[lvm-devel] thin vol write performance variance

Fri Dec 10 17:46:33 UTC 2021

Dne 10. 12. 21 v 18:18 Lakshmi Narasimhan Sundararajan napsal(a):
> Hi Zdenek and team!
> 
> This issue looks very similar to dm block IO handling not using blkmq driver.
> IIRC the queue limits are not honoured for non blkmq devices.
> 
> So how can thin pool/thin dm devices be forced to use blkmq rq based device 
> driver?
> As noted in this thread, we are seeing a huge number of inflight IO on the dm 
> device and any sync takes a huge time to complete.
> Please advise.
> 
> As a reference I compared a root ssd with the thin device and the appropriate 
> sysfs dir(mq) is missing for dm devices, clearly indicating that dm device do 
> not use blkmq rq based driver. See further logs below.

Hi

I'm not an thin target author - so can't tell technical detail - this would be 
question more for Joe & Mike - but AFAIK thin target do not support request 
based IO handling (like i.e. multipath).

Usage of thin target may cause amplification of writes - since a low number of 
write IO operation on this volume may cause considerable higher amount of real 
writes on _tmeta & _tdata LVs (i.e. COW of blocks - when you write to a chunk 
which is held by other thin snapshots) - note -  metadata typically *DO* 
require a separate FAST device.

Your setup looks like you seem to use same devices for _tmeta and _tdata LVs 
  (using same backend device 9:127 in your previous post)

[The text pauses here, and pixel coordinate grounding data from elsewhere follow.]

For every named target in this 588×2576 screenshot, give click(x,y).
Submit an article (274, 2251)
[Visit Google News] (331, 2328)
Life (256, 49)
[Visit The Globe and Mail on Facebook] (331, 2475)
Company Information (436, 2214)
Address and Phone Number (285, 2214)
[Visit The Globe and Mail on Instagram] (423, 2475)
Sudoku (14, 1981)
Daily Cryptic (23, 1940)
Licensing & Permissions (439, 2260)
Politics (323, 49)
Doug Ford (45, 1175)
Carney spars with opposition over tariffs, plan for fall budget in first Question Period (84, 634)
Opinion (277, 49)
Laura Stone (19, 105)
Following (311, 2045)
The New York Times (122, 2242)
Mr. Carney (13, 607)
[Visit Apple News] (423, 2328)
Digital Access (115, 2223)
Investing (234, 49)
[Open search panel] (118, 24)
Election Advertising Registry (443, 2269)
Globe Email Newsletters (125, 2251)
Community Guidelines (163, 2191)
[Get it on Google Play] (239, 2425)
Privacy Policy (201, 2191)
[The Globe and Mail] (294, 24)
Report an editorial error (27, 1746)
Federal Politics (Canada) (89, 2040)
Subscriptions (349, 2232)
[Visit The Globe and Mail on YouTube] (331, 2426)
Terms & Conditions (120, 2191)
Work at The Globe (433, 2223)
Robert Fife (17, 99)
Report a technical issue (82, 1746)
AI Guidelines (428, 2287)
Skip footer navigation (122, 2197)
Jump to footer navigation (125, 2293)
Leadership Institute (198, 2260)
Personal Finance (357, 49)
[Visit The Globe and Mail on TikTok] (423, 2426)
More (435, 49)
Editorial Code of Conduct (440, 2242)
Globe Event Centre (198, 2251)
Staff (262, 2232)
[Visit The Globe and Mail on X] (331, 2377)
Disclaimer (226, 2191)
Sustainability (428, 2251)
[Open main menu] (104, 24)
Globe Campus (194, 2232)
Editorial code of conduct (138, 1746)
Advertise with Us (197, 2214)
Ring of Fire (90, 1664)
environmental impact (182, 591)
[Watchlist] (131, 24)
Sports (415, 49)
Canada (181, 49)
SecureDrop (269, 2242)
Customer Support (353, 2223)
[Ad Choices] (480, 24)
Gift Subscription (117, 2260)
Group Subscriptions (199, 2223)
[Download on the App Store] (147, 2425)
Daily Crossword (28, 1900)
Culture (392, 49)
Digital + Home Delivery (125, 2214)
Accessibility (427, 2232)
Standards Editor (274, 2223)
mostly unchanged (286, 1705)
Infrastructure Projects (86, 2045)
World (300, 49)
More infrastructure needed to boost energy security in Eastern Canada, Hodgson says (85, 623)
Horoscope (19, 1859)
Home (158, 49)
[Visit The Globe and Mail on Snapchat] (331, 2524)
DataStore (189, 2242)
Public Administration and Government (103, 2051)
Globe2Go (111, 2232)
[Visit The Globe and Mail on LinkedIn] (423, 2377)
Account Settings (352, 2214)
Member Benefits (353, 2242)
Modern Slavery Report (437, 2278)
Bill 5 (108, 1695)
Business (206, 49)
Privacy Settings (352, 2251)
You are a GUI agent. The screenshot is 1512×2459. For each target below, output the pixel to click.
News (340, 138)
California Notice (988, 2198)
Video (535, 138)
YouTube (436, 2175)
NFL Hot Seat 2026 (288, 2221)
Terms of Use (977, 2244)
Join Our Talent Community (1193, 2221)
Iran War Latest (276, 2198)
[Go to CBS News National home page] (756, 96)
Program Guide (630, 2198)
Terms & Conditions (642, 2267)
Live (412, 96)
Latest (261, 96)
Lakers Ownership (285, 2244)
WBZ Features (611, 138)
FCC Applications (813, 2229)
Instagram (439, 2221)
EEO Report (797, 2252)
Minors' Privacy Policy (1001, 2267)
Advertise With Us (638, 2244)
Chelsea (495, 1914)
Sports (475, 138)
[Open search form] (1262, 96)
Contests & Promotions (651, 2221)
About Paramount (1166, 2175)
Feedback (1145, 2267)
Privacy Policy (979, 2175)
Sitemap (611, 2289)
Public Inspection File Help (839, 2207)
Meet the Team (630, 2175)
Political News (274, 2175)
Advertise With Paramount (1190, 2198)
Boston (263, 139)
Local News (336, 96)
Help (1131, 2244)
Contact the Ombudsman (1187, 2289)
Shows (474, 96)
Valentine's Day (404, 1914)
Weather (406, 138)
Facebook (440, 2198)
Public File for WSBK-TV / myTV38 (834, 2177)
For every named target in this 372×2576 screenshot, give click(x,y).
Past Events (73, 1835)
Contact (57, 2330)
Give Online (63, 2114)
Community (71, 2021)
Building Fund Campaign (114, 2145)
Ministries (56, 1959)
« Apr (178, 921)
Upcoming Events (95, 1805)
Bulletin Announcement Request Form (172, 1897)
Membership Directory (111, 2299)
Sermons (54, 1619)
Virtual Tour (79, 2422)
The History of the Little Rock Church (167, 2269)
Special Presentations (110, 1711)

Such configuration are NOT advised for any 'performance' oriented usage - 
there is no way around high bandwidth IO usage of the _tmeta device which 
simply needs frequent commits of updated metadata state - especially with 
larger metadata size this gets very very noticeable.

So my advice to try out would be to use different PVs for placement of _tdata
and _tmeta device - so writes are not going though same controller and  _tmeta 
use 'low-latency' device like SSD/NMVe.

If you are worried about to long time for sync - I'd consider to reduce amount 
of VM 'dirty' memory pages  (default linux kernel setting allows very high 
amount of your RAM hold unwritten data)

There is not much we can do on this side on thin - this is a nature of linux 
kernel device handling.

Also note - with using thin provisioning there is obviously some price being 
paid on hw utilization side - i.e. you can't expect 100% match with linear 
device. However once device is 'provisioned' and you write to those parts of 
device the performance should get very close to linear.

Also a simple rule of thumb - if you do not need snapshots - the bigger the 
chunks you use - the less 'metadata' handling you will see - i.e. using 
chunk-size of 512K causes significantly lower 'metadata' handling compared 
with default 64K chunk  (can be useful if you need to keep _tmeta & _tdata on 
same disk)  However - the bigger the chunk is - the less efficient the usage 
of snapshot gets as single byte change in 512K chunk requires to use new 512K 
chunk in thin-pool compared with 64K chunks.

Regards

Zdenek